Algures durante o campo fizemos um workshop com o tema da migração/interculturalidade, em que nos dividimos em três grupos: cada um tinha de criar uma aldeia em barro, com várias casas e estruturas, seguindo instruções e regras diferentes sobre a forma das casas, a distância entre elas, símbolos, comportamentos dos habitantes, etc. A meio do jogo, um dos membros de cada aldeia tinha que mover a sua casa para outra aldeia e tentar adaptar-se às suas regras, enquanto os habitantes locais tinham de se esforçar por integrá-lo; isso passava por exemplo por ter de adaptar as formas da casas, os símbolos que representavam cada aldeia/habitante, etc. Foi muito giro ver como cada grupo reagiu a esta segunda parte e as mudanças que se geraram no jogo, todas positivas apesar das circunstâncias. Por um lado é tudo simbólico, mas por outro é um exercício curioso e importante que nos faz procurar mais formas de receber sem discriminar, de integrar sem nos impormos, e que ainda agora me faz pensar.

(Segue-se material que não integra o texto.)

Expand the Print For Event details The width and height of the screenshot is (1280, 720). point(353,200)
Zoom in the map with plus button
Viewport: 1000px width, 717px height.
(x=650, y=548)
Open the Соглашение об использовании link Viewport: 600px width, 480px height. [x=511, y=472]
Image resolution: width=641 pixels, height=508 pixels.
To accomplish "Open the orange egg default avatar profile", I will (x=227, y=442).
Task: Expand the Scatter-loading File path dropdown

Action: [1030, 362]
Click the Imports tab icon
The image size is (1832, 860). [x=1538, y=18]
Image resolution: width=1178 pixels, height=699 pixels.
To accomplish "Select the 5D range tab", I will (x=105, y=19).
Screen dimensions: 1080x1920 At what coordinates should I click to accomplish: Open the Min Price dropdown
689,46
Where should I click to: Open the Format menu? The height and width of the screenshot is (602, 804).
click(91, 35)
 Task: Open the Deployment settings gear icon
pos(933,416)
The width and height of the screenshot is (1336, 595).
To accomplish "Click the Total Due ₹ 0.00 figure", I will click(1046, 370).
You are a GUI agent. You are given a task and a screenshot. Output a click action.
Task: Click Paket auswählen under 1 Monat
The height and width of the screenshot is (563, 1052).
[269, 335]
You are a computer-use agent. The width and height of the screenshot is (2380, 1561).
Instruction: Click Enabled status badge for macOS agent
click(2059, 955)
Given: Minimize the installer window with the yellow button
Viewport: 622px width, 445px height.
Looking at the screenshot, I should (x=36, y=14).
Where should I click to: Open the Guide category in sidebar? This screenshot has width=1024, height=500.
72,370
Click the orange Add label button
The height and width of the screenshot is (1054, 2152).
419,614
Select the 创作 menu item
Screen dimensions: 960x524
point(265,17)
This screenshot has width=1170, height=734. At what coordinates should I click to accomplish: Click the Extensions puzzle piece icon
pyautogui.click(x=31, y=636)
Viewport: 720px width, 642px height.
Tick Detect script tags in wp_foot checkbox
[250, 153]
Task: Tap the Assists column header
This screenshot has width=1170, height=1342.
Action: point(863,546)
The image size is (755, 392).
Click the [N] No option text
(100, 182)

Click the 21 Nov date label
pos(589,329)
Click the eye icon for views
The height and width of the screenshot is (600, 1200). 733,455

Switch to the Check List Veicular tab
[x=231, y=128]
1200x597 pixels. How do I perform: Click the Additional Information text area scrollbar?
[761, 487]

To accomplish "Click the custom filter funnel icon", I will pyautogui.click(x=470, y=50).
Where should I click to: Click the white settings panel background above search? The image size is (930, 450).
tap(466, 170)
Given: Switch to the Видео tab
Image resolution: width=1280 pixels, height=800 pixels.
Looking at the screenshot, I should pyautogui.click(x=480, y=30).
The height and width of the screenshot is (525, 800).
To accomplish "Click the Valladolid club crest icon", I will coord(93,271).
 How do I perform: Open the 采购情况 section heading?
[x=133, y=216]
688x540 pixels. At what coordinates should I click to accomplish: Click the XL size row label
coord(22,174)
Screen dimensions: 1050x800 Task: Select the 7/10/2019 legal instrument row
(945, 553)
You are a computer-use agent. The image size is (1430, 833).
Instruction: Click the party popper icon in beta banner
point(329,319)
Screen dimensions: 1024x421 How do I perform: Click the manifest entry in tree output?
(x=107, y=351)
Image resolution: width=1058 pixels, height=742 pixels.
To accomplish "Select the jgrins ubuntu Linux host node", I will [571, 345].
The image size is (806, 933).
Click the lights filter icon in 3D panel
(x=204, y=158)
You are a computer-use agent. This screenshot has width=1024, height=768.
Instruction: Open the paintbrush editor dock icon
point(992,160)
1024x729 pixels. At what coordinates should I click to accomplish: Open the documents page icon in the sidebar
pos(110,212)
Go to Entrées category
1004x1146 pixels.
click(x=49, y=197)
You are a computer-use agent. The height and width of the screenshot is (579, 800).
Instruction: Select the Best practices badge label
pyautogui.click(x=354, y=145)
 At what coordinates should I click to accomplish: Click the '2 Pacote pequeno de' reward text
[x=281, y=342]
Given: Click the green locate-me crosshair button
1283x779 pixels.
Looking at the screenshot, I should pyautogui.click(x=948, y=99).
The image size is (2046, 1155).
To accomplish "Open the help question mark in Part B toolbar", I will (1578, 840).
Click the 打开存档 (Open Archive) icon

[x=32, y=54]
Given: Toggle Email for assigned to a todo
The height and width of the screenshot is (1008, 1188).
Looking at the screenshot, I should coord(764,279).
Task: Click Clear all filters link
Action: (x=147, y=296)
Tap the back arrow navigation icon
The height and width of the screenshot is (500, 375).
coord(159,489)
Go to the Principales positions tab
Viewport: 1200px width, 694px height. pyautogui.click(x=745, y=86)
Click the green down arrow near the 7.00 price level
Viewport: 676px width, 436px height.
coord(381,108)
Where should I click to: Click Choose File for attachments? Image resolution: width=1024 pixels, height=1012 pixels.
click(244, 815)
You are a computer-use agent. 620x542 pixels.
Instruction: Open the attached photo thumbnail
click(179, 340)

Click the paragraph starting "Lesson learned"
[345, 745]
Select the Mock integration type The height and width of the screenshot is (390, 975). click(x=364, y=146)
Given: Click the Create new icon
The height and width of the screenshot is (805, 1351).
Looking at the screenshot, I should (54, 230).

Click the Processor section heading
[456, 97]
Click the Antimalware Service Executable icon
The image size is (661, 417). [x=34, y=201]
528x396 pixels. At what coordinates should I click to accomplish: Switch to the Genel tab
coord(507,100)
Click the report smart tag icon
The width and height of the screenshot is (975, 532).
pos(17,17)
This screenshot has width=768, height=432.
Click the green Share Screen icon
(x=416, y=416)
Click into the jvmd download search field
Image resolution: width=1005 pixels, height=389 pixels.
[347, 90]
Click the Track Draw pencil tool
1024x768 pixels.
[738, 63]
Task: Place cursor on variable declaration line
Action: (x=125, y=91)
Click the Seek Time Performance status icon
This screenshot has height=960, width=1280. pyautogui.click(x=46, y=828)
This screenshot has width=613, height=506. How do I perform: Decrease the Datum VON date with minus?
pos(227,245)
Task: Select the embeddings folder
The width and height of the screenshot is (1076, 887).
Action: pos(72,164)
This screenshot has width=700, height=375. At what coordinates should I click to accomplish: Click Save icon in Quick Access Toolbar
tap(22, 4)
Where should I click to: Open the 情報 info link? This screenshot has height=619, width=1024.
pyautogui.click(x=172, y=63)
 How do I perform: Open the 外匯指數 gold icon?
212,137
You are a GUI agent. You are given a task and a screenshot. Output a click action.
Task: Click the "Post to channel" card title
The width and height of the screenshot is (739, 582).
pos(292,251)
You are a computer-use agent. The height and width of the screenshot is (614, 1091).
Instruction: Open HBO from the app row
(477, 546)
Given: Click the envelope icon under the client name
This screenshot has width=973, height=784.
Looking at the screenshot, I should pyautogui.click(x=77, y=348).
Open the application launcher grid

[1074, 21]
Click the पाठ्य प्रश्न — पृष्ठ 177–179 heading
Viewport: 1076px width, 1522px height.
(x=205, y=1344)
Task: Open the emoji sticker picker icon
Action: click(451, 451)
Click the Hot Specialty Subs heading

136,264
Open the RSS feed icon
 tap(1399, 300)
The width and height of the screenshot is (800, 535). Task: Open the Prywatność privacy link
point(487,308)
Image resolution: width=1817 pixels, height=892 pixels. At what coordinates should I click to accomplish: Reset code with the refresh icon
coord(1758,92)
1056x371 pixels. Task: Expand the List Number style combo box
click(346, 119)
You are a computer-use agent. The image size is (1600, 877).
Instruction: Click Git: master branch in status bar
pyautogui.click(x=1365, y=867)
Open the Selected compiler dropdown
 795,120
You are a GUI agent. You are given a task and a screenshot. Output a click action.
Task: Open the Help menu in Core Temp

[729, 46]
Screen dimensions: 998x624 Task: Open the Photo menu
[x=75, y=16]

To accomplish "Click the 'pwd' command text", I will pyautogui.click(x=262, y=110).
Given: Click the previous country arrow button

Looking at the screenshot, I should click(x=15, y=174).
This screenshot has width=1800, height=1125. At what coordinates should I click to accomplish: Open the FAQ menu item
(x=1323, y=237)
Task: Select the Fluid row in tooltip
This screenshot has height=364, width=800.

O campo tinha um objectivo final comum, prático, mas fez com que conseguíssemos uma coisa que transcendeu esse objectivo; foi um veículo para que nos conhecêssemos melhor, aprendêssemos mais uns sobre os outros, sobre as nossas histórias pessoais e contextos culturais, quem somos e como é que fomos ali parar. Foi um exercício de partilha e aprendizagem sobre a Paz – vivê-la para conseguir transmiti-la, e aprender a transmiti-la através de uma forma específica de arte. No final do campo decorámos algumas cancelas junto à Peace Station e também alguns postes com a palavra ”Peace”. Só tive pena que não tivéssemos conseguido criar e expor ainda mais, mas o tempo não estica e a chuva nem sempre foi nossa amiga… Mas acredito muito na arte e no artesanato como formas de activismo e de transmitir mensagens e ideias e este campo motivou-me muito a trazer para ”casa” tudo o que aprendi e a por isso em prática na minha cidade e comunidade – o que aprendi a fazer e o que aprendi a pensar.

De repente, estás a conviver diariamente com pessoas de 10 países diferentes e isso é motivo de alegria, de celebração, de partilha e de amor. É motivo de curiosidade e não de hostilidade. E percebes que as pessoas (e ”as pessoas” também sou eu) precisam disto, de ter menos pena, menos medo e ter mais consideração, mais empatia. Mais amor. E dás por ti a ficar amiga de pessoas com quem mal falaste por não saberem bem inglês, mas percebes que com o coração aberto e boa vontade, o inglês não é assim tão importante. Como um dos voluntários disse quando o campo acabou, ”I couldn’t speak your language but I totally understood you by heart language” (e isto disse-me o Google tradutor).